--- Records to process ---
◇ ◇ ◇ ◇ ◇ ◇ ◇

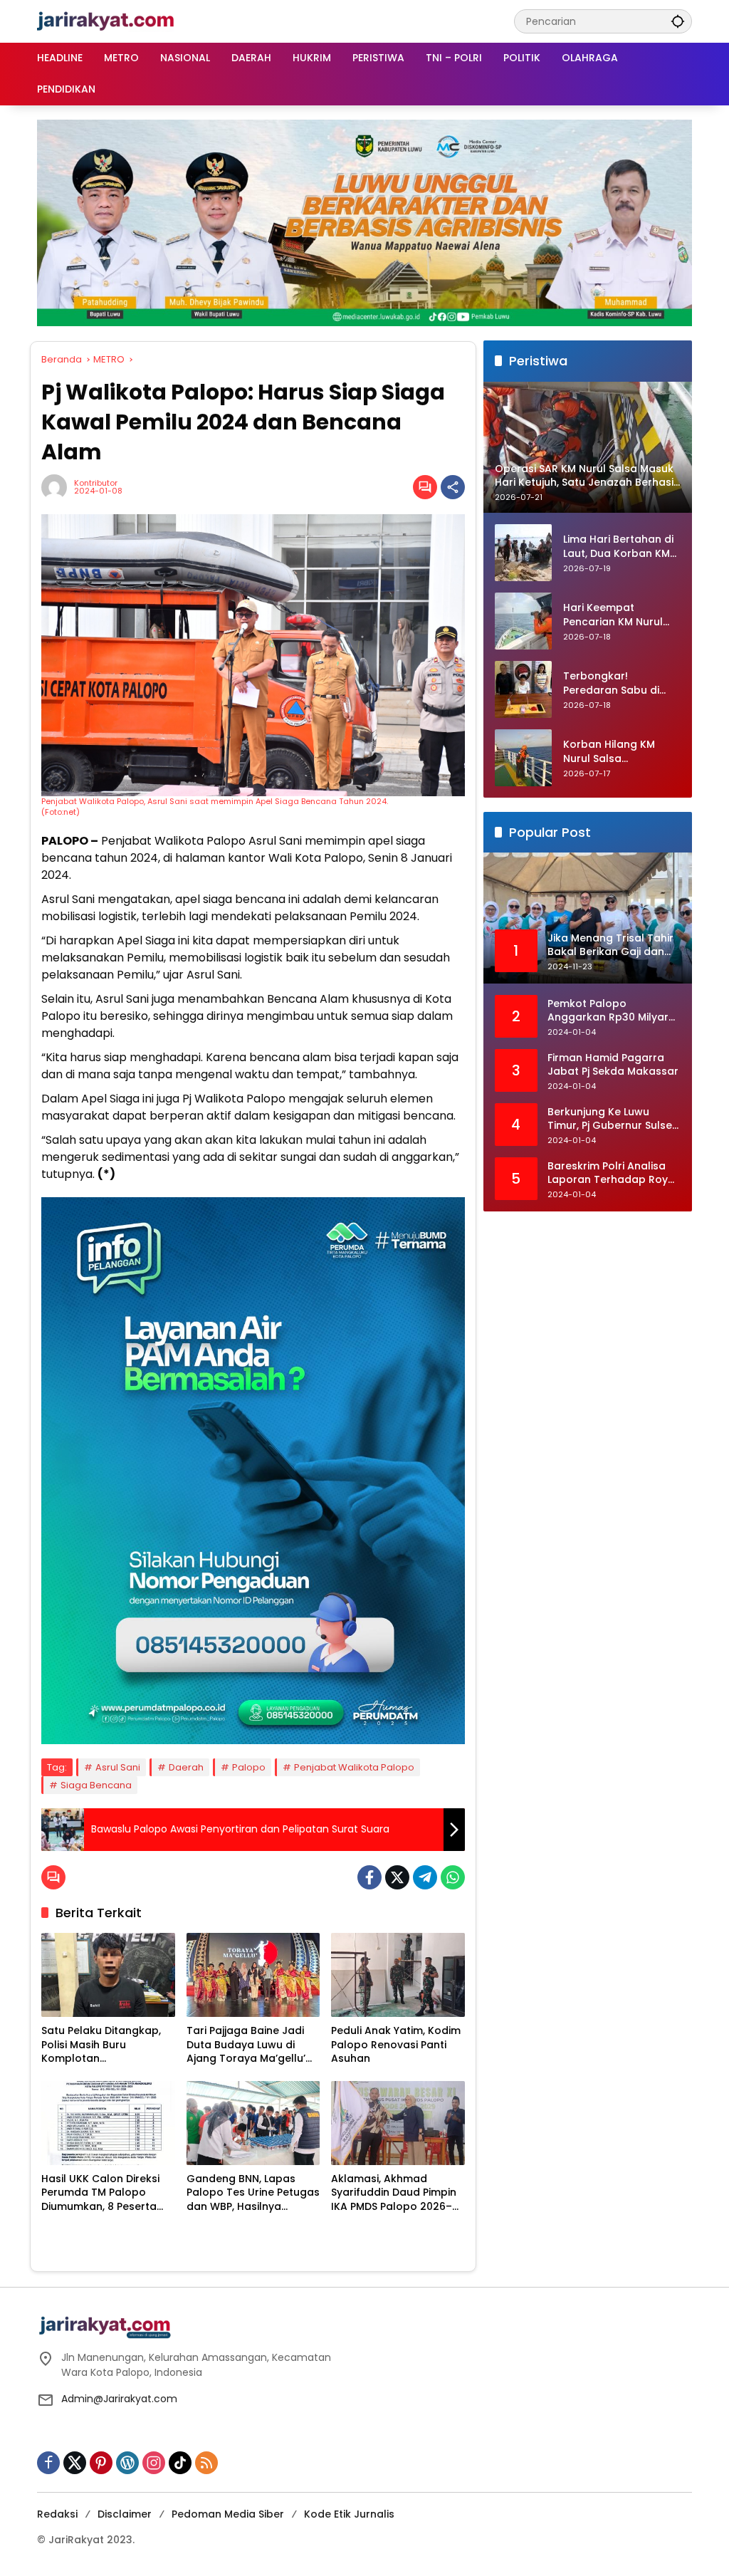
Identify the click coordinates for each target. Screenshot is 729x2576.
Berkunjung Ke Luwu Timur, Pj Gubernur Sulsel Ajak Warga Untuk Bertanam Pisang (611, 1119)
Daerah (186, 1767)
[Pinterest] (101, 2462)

◇ ◇ ◇ ◇ ◇ ◇ ◇

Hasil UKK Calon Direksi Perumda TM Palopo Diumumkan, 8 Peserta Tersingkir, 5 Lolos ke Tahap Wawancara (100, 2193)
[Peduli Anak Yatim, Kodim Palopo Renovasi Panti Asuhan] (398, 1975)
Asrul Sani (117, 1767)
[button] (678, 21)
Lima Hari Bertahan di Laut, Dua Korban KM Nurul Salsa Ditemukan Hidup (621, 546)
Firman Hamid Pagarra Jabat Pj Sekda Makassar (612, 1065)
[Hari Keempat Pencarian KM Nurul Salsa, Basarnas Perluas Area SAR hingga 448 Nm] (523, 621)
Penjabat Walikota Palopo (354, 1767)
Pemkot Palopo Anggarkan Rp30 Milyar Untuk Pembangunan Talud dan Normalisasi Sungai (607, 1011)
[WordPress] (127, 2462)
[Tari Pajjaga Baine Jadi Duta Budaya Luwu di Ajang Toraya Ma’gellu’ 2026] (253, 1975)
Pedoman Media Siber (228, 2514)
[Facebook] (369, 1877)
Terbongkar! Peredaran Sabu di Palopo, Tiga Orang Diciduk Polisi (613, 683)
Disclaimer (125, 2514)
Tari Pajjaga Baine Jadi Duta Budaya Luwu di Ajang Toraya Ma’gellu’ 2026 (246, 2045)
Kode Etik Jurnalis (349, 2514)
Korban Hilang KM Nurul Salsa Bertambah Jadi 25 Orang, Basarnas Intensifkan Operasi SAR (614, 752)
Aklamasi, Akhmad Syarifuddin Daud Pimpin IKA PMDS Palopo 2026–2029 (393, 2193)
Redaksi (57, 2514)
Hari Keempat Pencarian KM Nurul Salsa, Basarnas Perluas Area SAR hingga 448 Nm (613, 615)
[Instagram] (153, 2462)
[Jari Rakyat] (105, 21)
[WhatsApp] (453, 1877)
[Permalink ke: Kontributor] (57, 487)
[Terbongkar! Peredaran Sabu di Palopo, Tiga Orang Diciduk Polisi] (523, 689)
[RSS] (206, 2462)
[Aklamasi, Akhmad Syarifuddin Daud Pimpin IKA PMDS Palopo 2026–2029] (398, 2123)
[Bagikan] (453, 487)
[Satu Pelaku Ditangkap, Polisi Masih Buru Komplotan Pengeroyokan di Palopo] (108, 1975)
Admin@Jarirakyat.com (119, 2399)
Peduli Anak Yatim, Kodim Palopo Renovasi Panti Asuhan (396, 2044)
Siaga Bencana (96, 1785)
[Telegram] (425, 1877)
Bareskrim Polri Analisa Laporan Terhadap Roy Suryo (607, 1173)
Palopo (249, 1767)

◇ ◇ ◇ ◇ ◇ ◇ ◇

--- Your assignment ---
The expected answer is an exact copy of the lines above, beginning at the line with "[button] (678, 21)" and ending at the line with "[RSS] (206, 2462)", with both ends in.

--- Written solution ---
[button] (678, 21)
Lima Hari Bertahan di Laut, Dua Korban KM Nurul Salsa Ditemukan Hidup (621, 546)
Firman Hamid Pagarra Jabat Pj Sekda Makassar (612, 1065)
[Hari Keempat Pencarian KM Nurul Salsa, Basarnas Perluas Area SAR hingga 448 Nm] (523, 621)
Penjabat Walikota Palopo (354, 1767)
Pemkot Palopo Anggarkan Rp30 Milyar Untuk Pembangunan Talud dan Normalisasi Sungai (607, 1011)
[WordPress] (127, 2462)
[Tari Pajjaga Baine Jadi Duta Budaya Luwu di Ajang Toraya Ma’gellu’ 2026] (253, 1975)
Pedoman Media Siber (228, 2514)
[Facebook] (369, 1877)
Terbongkar! Peredaran Sabu di Palopo, Tiga Orang Diciduk Polisi (613, 683)
Disclaimer (125, 2514)
Tari Pajjaga Baine Jadi Duta Budaya Luwu di Ajang Toraya Ma’gellu’ 2026 (246, 2045)
Kode Etik Jurnalis (349, 2514)
Korban Hilang KM Nurul Salsa Bertambah Jadi 25 Orang, Basarnas Intensifkan Operasi SAR (614, 752)
Aklamasi, Akhmad Syarifuddin Daud Pimpin IKA PMDS Palopo 2026–2029 (393, 2193)
Redaksi (57, 2514)
Hari Keempat Pencarian KM Nurul Salsa, Basarnas Perluas Area SAR hingga 448 Nm (613, 615)
[Instagram] (153, 2462)
[Jari Rakyat] (105, 21)
[WhatsApp] (453, 1877)
[Permalink ke: Kontributor] (57, 487)
[Terbongkar! Peredaran Sabu di Palopo, Tiga Orang Diciduk Polisi] (523, 689)
[RSS] (206, 2462)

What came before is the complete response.